Diketahui, dalam Rancangan Undang-Undang (RUU) BUMN Pasal 3F, Danantara bertugas untuk melakukan pengelolaan dividen BUMN. Dalam melaksanakan tugas sebagaimana dimaksud, Danantara mengelola dividen holding investasi, dividen holding operasional, dan dividen BUMN.
“Lagi dihitung. Lagi dihitung (pembagian dividen BUMN ke Danantara),” kata pria yang akrab disapa Tiko tersebut saat ditemui di Kantor Kementerian Perdagangan, Jakarta, Senin (24/2/2025).
Baca Juga
BPI Danantara Lahir dengan Modal Disetor Rp 1.000 Triliun, Ini Sumber Dananya
Danantara ini dibentuk setelah Rancangan Undang-Undang (RUU) tentang Perubahan Ketiga atas Undang-Undang Nomor 19 Tahun 2003 mengenai Badan Usaha Milik Negara (BUMN) resmi disahkan pada 4 Februari 2025.
Lembaga ini bertujuan mengkonsolidasi aset dan investasi BUMN serta mengelola investasi nasional agar tidak bergantung sepenuhnya pada dana dari Anggaran Pendapatan dan Belanja Negara (APBN).
Dengan total aset yang dikelola lebih dari US$ 900 miliar, Danantara diproyeksikan menjadi pilar utama dalam mempercepat pertumbuhan ekonomi nasional, utamanya untuk mencapai target 8%.
Dalam peluncuran BPI Danantara, Presiden Prabowo Subianto menyebutkan, nilai investasi awal Danantara sebesar US$ 20 miliar dan akan digunakan untuk mengakselerasi 20 proyek strategis.
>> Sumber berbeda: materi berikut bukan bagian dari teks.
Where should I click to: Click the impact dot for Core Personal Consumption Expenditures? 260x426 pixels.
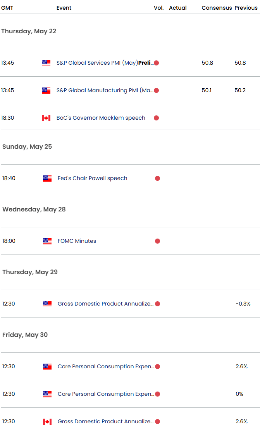point(158,366)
Dana itu berasal dari agenda efisiensi anggaran yang dia jalankan dalam masa 100 hari pemerintahannya.
”Gelombang pertama investasi senilai US$ 20 miliar dalam kurang lebih 20 proyek strategis bernilai miliaran dolar akan difokus pada hilirisasi nikel, bauksit, tembaga, pembangunan pusat data kecerdasan buatan, kilang minyak, pabrik petrokimia, produksi pangan dan protein, aquakultur, serta energi terbarukan,” ujar Prabowo.